Records for this task —
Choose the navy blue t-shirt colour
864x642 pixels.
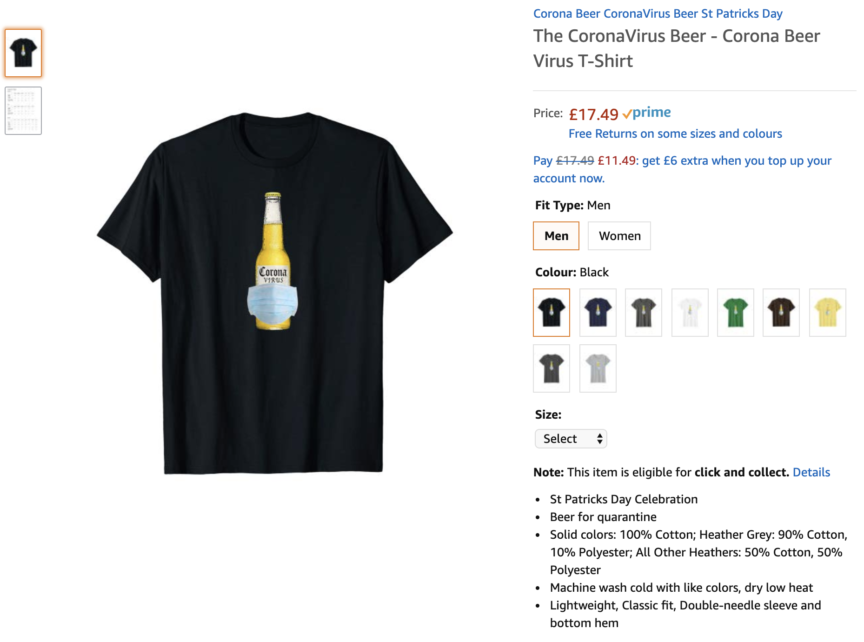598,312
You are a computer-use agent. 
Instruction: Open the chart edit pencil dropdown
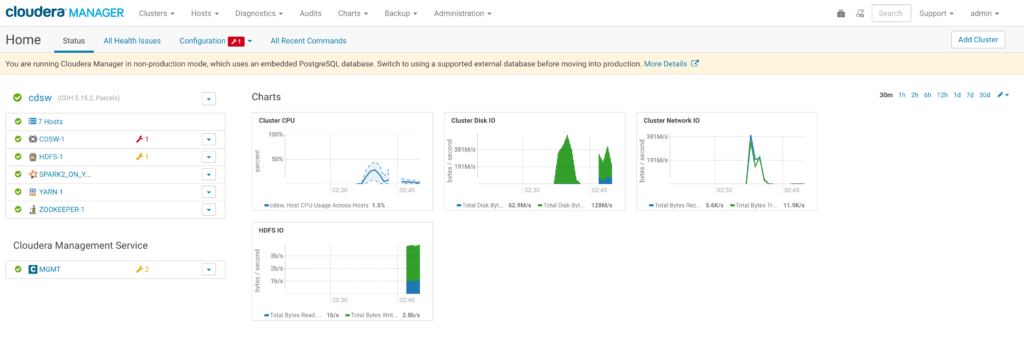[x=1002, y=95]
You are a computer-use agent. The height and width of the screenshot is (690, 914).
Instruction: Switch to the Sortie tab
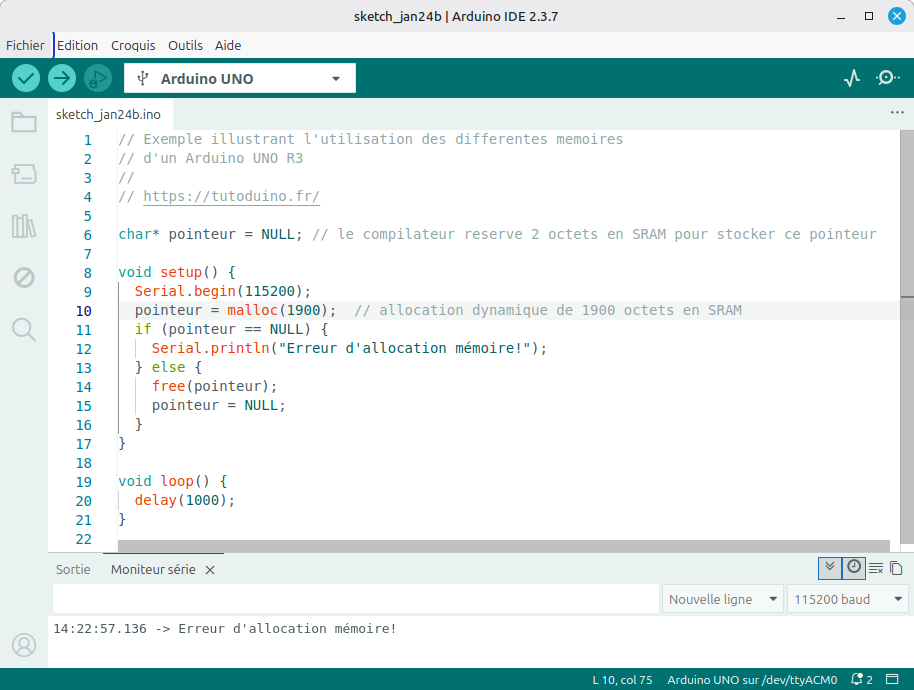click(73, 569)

...

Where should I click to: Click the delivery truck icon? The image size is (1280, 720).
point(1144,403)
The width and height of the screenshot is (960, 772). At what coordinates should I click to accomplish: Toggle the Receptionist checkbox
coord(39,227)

==

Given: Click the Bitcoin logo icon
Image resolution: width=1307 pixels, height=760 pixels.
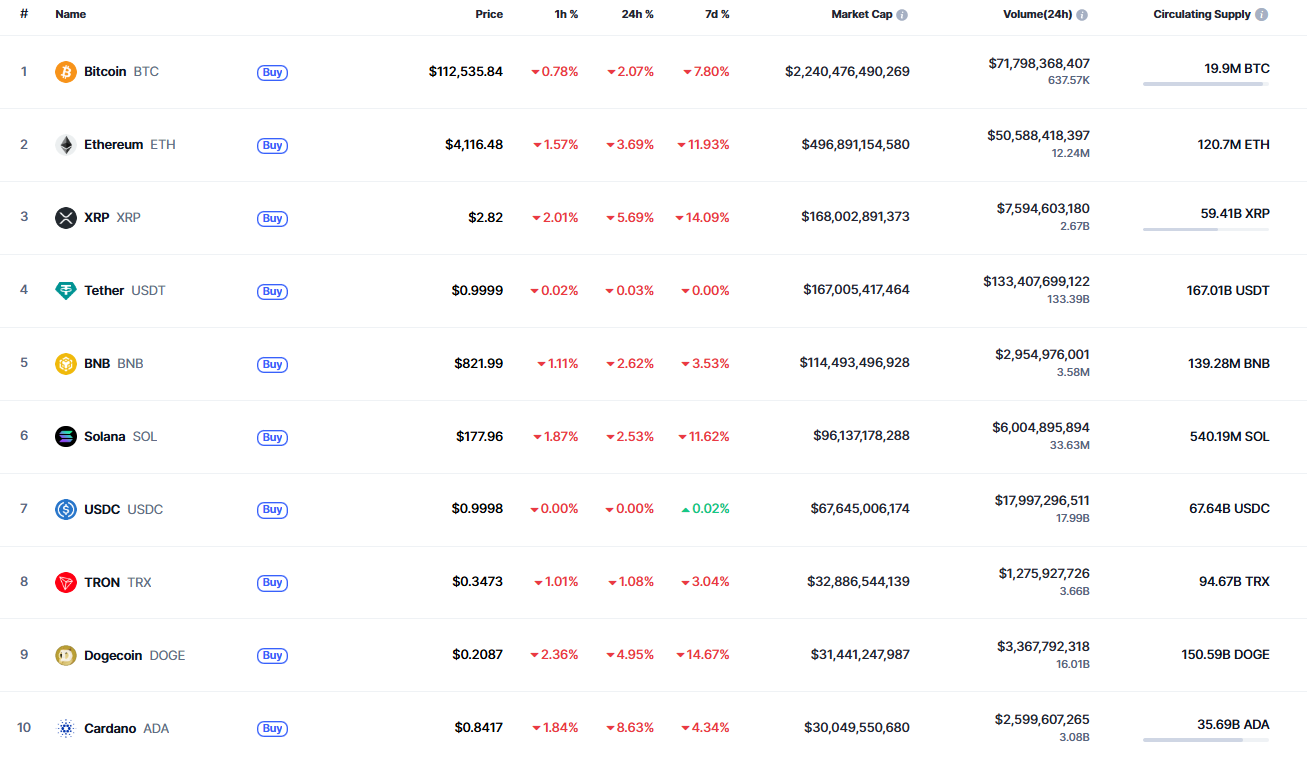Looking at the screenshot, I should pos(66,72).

Task requirements — Tally the lines of the material that hold the word "agent", and state only that tally.

Answer to this problem — 2